Defendant contends that Wage Order 22 applies to four specific industries, none of which are the insurance industry. In support of its contention, Defendant cites to opinion letters from the Director of the Colorado Division of Labor, one dated September 1, 1998, shortly after Wage Order 22 was promulgated, and one dated June 30, 2005, as well as the Division’s Advisory Bulletin #30(i), all of which state that Wage Order 22 does not apply to the insurance industry.

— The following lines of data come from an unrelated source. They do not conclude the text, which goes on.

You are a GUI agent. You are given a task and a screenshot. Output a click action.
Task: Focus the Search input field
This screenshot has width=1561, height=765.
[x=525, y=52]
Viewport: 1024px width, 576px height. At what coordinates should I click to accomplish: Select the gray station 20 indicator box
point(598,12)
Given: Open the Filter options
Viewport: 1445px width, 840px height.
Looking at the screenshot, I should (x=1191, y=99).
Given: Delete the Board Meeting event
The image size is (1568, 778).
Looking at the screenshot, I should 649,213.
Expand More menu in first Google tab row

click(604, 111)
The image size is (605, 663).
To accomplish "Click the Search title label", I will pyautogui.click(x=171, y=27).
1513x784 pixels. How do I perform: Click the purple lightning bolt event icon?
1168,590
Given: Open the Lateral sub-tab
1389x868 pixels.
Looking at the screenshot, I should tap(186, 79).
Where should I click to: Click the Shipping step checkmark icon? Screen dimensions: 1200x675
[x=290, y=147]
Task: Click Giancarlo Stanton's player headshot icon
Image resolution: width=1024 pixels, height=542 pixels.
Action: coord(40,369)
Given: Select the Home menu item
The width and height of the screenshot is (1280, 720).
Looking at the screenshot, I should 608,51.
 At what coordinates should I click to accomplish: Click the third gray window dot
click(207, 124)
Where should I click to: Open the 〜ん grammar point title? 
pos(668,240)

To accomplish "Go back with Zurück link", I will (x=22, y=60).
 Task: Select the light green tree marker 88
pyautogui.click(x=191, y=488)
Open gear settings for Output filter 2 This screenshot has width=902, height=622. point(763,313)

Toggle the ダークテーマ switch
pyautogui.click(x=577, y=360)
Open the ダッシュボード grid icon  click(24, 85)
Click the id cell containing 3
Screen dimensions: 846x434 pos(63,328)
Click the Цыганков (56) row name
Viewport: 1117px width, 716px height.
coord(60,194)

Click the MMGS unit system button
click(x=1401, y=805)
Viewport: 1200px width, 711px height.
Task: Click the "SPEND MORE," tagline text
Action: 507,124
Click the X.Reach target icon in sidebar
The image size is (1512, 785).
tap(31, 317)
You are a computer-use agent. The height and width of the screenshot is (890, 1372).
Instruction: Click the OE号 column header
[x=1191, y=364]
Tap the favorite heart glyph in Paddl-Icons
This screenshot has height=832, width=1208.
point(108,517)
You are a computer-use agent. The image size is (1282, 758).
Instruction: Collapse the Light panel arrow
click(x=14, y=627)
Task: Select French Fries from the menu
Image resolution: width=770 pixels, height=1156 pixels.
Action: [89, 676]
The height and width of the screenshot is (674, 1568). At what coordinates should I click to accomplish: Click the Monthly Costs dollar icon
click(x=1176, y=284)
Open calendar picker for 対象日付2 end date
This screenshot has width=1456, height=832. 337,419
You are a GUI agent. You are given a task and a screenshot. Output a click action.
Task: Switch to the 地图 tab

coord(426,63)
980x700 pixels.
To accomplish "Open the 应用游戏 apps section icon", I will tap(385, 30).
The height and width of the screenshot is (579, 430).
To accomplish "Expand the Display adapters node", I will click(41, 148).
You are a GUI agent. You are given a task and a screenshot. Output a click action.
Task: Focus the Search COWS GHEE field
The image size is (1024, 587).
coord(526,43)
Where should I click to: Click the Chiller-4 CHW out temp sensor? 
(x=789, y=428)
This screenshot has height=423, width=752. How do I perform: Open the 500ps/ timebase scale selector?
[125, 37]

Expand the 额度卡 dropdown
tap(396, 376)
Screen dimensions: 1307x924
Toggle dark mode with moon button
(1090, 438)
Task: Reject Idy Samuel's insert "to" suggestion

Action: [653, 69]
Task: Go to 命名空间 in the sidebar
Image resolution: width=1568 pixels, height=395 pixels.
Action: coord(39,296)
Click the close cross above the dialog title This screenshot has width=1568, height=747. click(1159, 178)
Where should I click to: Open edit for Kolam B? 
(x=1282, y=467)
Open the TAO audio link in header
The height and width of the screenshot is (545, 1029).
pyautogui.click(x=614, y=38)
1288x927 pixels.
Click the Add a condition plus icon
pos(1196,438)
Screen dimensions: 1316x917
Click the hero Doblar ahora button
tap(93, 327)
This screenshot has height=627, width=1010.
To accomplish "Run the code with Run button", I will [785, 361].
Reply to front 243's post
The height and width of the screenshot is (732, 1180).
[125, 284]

Plaintiffs assert, however, that'they are employed in the “Retail and Service” industry, as that term is defined by Wage Order 22. “Retail and Service” is defined in Wage Order 22 as “any business or enterprise that sells or offers for sale, any service, commodity, article, good, real estate, wares or merchandise to the consuming public.... It also includes amusement and recreation, public accommodations, banks, credit unions, savings and loans, .... ” According to Plaintiffs, Defendant sells a service — -auto insurance — and it is plainly covered by Wage Order 22. Plaintiffs also note that the insurance industry is not contained in Wage Order 22’s list of exemptions. Finally, Plaintiffs, urge the Court not to rely on the opinion letters and Advisory Bulletin “because those agency ‘interpretations’ contain no analysis, reasoning or evidence of thoughtful consideration.”

The parties have not cited any Colorado case law addressing whether Wage Order 22 applies to the insurance industry. The insurance industry is not one of the four industries listed in the “coverage” section of Wage Order 22, nor is it specifically included in the definition of “Retail and Service,” which specifically refers to the banking industry. At the July 1, 2005, hearing Defendant tendered a portion of a June 3, 1998, transcript of the Hearing on Minimum Wage Order Number 22. At the 1998 hearing, a representative from the Colorado Bankers Association requested that the definition of “Retail and Service” be amended to include, in addition to banks, “many other service related industries with which banks compete including insurance companies .... ” The fact that Wage Order 22 was promulgated without reference to the insurance industry suggests that the Division rejected this request.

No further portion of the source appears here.